Prepping a Geoanalytics install on CentOS 6

This is the first revision of this tutorial.  There are likely to be mistakes, omissions, errors, and gaffes. If you get to the end and nothing works, comment on the post and I will endeavour to fix the problems.

Getting geoanalytics up and running on CentOS-6 is still a bit involved, but has been much simplified with the addition of an installer.  The installer can be downloaded from GitHub here

1. Setup a fresh CentOS-6 or RHEL VM.

This doesn’t have to be anything fancy.  In fact, I would recommend setting up the most basic, minimal CentOS, as the installer will take care of making all the proper packages show up.  You don’t want an existing webserver or database server on there, as this will only make for confusing errors down the road.

2. Download ga_prep and start the installer

$ wget https://github.com/JeffHeard/ga_prep/zipball/master
$ unzip JeffHeard.zip
$ mv JeffHeard* ga_prep
$ cd ga_prep
$ sudo ./install_ga-centos6.sh

Make sure to run as root or everything will blow up!!

3. Installing geoanalytics

Now things will begin installing.  The installer first takes care of adding a couple of repositories for you, including the ELGIS repository, which contains the RPMs for most of the OSGeo toolchain, and the 10gen repository, which contains the latest stable version of MongoDB.  Then it prompts you to install RPMs.  If you have a custom setup system with GDAL, PostGIS, GEOS, HDF5, NetCDF, and so forth, you may not want to let the installer perform this part.

From there, the installer installs an updated version of GDAL that includes support for building python extensions.  The ELGIS gdal is incompatible with the latest GDAL python bindings, and will need to be replaced.

Then the installer will update the /etc/profile with some extra paths that are necessary, including those for GRASS and for locally installed libraries.

Next the installer begins installing Django in a Python virtual environment.
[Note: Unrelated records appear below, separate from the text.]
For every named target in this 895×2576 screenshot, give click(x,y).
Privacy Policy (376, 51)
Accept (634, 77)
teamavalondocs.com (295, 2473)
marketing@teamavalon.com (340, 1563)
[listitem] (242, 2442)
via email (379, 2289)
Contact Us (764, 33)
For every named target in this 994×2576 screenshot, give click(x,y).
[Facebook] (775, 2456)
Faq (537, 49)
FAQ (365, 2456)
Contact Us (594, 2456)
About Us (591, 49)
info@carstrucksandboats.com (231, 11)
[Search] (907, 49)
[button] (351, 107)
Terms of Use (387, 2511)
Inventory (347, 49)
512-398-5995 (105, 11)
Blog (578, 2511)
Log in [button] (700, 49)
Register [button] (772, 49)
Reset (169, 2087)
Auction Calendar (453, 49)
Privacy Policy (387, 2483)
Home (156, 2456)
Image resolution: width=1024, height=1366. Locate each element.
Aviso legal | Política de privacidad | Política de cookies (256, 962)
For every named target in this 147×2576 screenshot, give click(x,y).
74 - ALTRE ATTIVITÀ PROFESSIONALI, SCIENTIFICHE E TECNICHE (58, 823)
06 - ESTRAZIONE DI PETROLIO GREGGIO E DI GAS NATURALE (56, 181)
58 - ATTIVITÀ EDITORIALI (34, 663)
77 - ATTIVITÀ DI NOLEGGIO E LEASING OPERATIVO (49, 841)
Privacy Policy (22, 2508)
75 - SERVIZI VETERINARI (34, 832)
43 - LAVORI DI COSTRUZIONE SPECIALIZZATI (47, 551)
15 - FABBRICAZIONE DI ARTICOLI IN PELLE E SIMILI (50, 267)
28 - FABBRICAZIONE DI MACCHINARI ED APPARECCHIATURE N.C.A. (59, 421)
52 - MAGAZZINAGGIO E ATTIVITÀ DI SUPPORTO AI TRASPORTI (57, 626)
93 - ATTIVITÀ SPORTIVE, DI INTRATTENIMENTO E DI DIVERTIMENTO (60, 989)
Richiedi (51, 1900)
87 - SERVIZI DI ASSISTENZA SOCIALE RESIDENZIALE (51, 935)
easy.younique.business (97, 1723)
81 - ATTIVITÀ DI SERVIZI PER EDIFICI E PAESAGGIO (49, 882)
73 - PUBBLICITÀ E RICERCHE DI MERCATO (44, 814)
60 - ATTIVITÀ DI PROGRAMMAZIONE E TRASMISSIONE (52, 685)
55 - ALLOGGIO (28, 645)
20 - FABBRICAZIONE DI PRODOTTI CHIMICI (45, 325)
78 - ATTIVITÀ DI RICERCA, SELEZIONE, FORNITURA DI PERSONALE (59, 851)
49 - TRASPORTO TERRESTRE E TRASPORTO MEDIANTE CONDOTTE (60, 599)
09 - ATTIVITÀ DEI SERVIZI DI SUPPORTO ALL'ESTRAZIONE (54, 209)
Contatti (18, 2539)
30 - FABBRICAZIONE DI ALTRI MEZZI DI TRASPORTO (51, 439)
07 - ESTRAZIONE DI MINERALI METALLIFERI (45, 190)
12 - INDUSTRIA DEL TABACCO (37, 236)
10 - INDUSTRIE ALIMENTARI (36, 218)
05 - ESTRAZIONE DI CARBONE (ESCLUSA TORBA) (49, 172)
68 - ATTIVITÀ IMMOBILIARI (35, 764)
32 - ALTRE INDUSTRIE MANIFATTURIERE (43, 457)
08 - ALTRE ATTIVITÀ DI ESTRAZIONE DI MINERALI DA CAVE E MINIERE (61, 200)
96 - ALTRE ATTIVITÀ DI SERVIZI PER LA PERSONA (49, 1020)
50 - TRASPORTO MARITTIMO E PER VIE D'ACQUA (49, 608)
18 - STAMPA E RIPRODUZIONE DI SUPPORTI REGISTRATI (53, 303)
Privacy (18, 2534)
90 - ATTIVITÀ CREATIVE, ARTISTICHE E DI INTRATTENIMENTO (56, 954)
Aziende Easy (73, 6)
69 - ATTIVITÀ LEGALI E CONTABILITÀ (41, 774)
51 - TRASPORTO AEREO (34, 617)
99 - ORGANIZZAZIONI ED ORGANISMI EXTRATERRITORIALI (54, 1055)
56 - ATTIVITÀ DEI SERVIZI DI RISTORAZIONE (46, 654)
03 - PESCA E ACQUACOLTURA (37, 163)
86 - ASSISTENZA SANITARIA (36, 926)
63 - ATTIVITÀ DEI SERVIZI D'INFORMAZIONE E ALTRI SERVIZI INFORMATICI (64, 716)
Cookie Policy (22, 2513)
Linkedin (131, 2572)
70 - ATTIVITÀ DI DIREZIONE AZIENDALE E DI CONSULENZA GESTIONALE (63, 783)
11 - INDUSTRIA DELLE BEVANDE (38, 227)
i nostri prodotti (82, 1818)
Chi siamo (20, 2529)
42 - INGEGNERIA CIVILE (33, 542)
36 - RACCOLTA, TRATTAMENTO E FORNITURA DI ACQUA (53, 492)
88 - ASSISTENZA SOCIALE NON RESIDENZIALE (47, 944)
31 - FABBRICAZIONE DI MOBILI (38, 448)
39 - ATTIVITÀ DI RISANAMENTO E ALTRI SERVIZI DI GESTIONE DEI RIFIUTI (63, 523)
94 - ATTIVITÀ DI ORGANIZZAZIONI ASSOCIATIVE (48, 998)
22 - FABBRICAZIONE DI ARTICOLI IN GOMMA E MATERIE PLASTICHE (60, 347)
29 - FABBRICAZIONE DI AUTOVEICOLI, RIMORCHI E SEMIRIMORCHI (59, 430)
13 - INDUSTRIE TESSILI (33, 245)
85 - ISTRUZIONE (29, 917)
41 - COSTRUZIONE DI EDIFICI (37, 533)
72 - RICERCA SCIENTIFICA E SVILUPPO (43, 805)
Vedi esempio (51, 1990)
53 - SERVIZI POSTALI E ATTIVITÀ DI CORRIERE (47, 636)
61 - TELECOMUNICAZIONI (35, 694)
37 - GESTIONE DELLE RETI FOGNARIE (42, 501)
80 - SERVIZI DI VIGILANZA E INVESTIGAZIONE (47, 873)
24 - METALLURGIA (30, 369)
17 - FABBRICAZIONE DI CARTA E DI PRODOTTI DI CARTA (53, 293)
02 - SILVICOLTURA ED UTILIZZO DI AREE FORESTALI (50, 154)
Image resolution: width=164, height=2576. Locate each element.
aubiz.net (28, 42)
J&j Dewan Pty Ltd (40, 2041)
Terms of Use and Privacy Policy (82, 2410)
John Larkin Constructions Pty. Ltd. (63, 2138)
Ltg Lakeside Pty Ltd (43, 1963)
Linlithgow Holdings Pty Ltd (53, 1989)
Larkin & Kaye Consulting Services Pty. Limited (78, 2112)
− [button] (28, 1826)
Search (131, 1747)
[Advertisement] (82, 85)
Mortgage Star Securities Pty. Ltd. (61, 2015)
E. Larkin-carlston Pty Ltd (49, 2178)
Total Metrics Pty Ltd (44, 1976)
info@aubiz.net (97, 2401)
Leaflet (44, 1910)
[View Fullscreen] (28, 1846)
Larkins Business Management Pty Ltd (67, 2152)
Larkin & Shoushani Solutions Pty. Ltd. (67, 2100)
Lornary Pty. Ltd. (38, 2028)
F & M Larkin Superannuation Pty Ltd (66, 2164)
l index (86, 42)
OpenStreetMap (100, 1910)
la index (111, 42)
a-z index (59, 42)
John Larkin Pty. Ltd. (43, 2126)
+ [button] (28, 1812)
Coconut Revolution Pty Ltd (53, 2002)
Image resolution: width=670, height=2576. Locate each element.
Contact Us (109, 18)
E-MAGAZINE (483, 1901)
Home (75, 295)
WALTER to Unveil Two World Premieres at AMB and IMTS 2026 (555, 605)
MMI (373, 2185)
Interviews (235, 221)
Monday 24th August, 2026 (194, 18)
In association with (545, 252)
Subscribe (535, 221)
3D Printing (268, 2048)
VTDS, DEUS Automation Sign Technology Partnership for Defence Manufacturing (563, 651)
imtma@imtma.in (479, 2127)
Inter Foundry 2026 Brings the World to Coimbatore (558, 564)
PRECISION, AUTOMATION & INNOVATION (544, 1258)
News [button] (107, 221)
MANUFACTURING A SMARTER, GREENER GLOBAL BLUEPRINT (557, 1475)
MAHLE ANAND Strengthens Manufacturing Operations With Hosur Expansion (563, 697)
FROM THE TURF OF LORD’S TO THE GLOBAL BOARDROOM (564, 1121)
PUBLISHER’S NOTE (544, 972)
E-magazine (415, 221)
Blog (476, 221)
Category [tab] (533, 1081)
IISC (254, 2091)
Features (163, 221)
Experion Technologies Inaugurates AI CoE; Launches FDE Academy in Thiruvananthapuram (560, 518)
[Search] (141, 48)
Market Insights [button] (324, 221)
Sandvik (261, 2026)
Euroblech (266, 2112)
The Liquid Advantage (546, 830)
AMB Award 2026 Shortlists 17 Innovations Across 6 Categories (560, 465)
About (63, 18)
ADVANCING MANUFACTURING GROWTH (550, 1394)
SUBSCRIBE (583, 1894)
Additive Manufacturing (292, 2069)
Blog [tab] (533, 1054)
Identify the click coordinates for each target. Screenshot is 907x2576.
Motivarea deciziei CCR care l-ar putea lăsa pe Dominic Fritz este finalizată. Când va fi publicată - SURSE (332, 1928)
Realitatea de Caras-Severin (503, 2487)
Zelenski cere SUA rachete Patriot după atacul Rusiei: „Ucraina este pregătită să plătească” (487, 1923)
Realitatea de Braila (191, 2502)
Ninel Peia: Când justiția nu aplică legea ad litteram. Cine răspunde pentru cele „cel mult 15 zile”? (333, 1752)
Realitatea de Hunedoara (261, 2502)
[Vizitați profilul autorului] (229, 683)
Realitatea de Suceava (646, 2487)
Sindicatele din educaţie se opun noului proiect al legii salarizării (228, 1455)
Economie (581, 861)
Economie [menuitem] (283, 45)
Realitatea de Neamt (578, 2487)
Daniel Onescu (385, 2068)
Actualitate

The installer creates a django user (and prompts you for a password) whose home is /opt/django.  The virtual environment for geoanalytics will be /opt/django/apps/ga/current.  To operate within this environment later, type:

$ sudo su django

Once the virtual environment is setup, the installer install the geoanalytics basic codebase.  Then it will ask you if you want to install PostGIS.  If you are running everything on the local machine, because you’re just experimenting with Geoanalytics, or you have a small installation, then you will want to answer “y” to this.  If you choose to answer “n” either because you want to setup PostGIS yourself or you have an existing PostGIS installation already running, you will merely want to make sure the following preconditions are true for your installation of PostGIS:

  • The DATABASES parameter in /opt/django/apps/ga/current/ga/settings.py is setup to point to your PostGIS installation
  • A PostGIS template database is loaded into the database (this is important for test running)
  • Your PostGIS’s pg_hba.conf is configured to allow connections coming from the geoanalytics machine (this may be obvious, but I’ve forgotten it enough times that it bears repeating).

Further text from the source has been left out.